O chão sob a Cidade do México está descendo em velocidades que chegam a 42 centímetros por ano em partes da região metropolitana, enquanto diferenças de apenas alguns centímetros entre bairros se acumulam e acabam fraturando ruas, edifícios e tubulações. Segundo a NASA, novos dados do satélite NISAR mostraram áreas afundando mais de 2 centímetros por mês entre outubro de 2025 e janeiro de 2026, resultado de um processo associado principalmente à retirada de água subterrânea e à compactação dos sedimentos do antigo leito de lago sobre o qual a metrópole cresceu.
O fenômeno não começou agora. A subsidência é documentada há mais de um século e tornou-se um problema estrutural para uma região onde vivem cerca de 20 milhões de pessoas. O mais preocupante é que o terreno não baixa de maneira uniforme: enquanto algumas áreas permanecem relativamente estáveis, outras descem dezenas de centímetros por ano. É justamente essa diferença que pode desnivelar bairros, abrir fraturas e colocar sob tensão fundações, vias, redes hidráulicas e outras estruturas urbanas.

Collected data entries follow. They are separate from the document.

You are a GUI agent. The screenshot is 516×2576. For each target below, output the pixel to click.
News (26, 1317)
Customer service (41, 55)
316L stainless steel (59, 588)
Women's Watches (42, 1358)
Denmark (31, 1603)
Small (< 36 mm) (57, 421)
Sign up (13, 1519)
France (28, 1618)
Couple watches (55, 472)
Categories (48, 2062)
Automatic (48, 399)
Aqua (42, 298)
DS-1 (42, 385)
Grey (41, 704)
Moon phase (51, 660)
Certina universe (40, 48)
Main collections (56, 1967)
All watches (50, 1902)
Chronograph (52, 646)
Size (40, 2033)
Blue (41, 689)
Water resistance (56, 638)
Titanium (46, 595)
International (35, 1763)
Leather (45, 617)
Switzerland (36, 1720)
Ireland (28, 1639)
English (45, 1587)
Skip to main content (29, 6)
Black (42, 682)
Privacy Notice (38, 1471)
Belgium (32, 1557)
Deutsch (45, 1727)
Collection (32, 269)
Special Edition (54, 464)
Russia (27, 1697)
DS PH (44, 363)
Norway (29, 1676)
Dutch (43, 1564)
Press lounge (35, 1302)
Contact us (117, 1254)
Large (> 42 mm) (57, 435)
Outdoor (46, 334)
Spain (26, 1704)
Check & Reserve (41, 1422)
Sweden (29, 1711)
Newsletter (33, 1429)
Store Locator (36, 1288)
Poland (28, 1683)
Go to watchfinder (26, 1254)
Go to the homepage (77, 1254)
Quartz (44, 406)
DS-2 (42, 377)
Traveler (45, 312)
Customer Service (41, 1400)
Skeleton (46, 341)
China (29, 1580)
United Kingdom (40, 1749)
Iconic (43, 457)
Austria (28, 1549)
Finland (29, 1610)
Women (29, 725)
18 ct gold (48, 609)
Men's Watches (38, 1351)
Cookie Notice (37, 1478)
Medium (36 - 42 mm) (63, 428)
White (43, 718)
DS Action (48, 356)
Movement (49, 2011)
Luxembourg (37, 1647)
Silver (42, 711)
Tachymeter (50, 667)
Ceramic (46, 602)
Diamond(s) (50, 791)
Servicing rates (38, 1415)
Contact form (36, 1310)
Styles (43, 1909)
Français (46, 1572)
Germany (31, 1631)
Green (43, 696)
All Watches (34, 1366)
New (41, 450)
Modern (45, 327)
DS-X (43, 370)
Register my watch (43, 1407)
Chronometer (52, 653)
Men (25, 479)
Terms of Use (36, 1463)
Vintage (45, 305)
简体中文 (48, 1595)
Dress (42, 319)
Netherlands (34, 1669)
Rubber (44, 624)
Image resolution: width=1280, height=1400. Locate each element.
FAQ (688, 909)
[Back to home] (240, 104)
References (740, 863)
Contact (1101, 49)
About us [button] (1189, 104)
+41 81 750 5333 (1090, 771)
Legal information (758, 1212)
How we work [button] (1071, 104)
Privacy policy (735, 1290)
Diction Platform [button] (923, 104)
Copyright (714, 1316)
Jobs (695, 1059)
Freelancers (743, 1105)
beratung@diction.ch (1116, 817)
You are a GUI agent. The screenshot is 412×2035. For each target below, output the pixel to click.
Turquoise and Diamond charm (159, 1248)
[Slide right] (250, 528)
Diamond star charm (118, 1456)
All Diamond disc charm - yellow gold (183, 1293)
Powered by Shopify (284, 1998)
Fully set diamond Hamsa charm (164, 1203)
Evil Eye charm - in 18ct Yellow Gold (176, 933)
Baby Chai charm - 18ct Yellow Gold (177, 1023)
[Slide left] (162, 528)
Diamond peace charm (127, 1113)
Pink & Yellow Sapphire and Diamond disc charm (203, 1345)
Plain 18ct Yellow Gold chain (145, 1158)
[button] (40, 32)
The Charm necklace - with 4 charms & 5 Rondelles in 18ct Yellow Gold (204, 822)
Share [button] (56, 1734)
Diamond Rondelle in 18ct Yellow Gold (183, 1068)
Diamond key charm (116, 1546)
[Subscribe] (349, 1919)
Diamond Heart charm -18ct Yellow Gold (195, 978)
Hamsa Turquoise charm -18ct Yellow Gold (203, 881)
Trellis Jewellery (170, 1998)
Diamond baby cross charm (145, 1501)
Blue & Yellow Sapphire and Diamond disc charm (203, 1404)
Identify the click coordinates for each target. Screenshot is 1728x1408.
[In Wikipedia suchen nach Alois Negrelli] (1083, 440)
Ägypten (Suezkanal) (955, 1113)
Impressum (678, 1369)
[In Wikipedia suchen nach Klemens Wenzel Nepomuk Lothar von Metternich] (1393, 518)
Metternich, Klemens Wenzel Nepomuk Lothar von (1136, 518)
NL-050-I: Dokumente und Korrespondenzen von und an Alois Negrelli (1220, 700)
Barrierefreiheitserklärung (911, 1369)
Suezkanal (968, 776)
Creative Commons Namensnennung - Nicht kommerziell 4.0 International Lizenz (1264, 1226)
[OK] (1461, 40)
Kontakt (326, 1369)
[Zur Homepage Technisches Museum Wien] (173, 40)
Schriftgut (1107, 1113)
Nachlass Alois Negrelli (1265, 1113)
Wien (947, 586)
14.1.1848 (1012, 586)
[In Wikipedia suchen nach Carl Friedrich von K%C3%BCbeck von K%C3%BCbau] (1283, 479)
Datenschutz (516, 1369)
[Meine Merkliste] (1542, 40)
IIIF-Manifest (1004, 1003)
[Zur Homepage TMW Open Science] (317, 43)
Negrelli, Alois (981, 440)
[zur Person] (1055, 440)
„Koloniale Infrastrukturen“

Satélites agora conseguem enxergar o chão descendo centímetro por centímetro
Em abril de 2026, a NASA divulgou um novo mapa produzido a partir do NISAR, missão conjunta da agência americana com a Organização Indiana de Pesquisa Espacial, a ISRO. As medições preliminares foram realizadas entre 25 de outubro de 2025 e 17 de janeiro de 2026.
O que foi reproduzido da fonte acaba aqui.